大病二次报销第二年要重新开始吗

如题所述

需要,“二次报销”,就是城乡居民大病医保报销。主要就是指身患重大疾病,医疗保险通过第一次实时结算以后,个人自付的医疗费用比例超过一定的金额,就可以启动第二次报销,第二次报销的医疗费用,就属于大病统筹的医疗保险。

住院费用第二次报销和第一次报销,实际上差别是比较大的,第一次报销主要按照各地医疗保险实施办法或是条例的规定,除开起付线、自费药品部分以外,按照医疗目录规定的范围按比例进行报销以外,医疗报销外的医疗费用需要病人家属自己缴费,这就是医院要不断通知家属缴费的原因,实际家属缴纳的医疗费用,就属于医疗报销之外的自付费用,除了自费费用以外的费用,是由当地医保基金负责结算,家属不需要垫资费用后再去医保局报销;第二次报销的费用,属于大病医疗统筹基金来支付。

大病统筹医疗统筹基金是通过参保人缴纳大病统筹医疗保险费用之后,大病医疗统筹基金通过招标等方式,交由有资质的商业保险公司进行经营和管理,不断壮大资金池。
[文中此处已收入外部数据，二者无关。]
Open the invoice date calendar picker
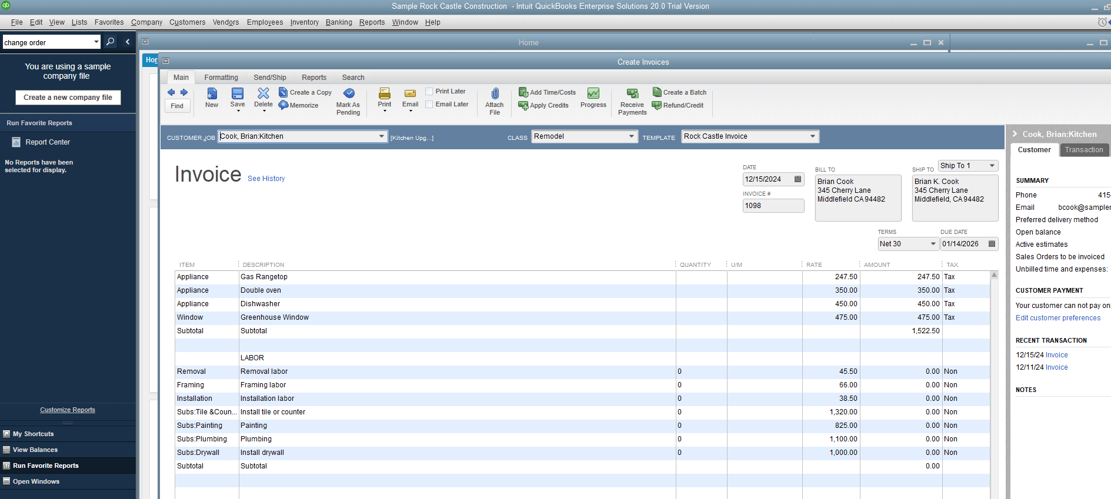1111x499 pixels. [x=798, y=179]
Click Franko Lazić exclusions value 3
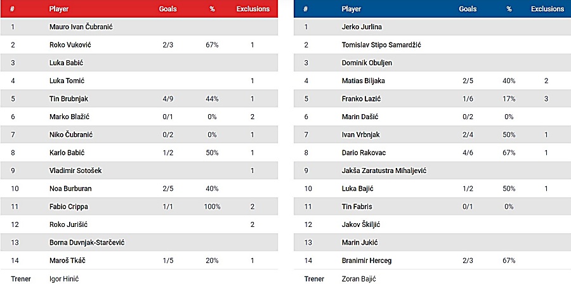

所以第二次报销的医疗费用,支出渠道实际上商业保险公司来支付的,由大病统筹基金和保险公司具体对接和结算,也不需要病人垫付任何费用。

起付线和报销比例是多少呢?

2020年6月10日,国家医保局联合财政部、国家税务总局印发《关于做好2020年城乡居民基本医疗保障工作的通知》,将起付线降低至上一年度居民人均可支配收入的50%。政策范围内支付比例提高到60%。

对贫困人口是否有更多支持?

有的。政策加大对贫困人口的支付倾斜力度,脱贫攻坚期内农村建档立卡贫困人口起付线较普通参保居民降低50%,报销比例提高5个百分点,全面取消农村建档立卡贫困人口封顶线。

需要额外缴费吗?

参保人缴纳的基本医疗保险费中已包含大病保险费,无需额外缴费。

对病种有无限制?

无限制。经城乡居民基本医保按规定支付后,个人年度累计负担的政策范围内的医疗费用超过大病保险起付标准以上的部分,由大病保险予以保障。

合规医疗费用

每个医疗保障制度都有它的“用药目录”和报销范围,例如:城乡居民医保有城乡居民医保目录,使用目录以外的药品就不能纳入报销范围,在“目录”内产生的医疗费用称为“合规医疗费用”。

一般参加了职工医保的人员,在计算医疗保险缴费标准时,已经包含了大病统筹的保险费用。大病统筹由单位缴纳,保证职工和退休人员患大病时得到基本医疗,均衡企业医疗费用负担。

职工和退休人员患病、非因工负伤一次性住院的医疗费用或者30日内累计医疗费用超过2000元的,都属于大病统筹的统筹范围。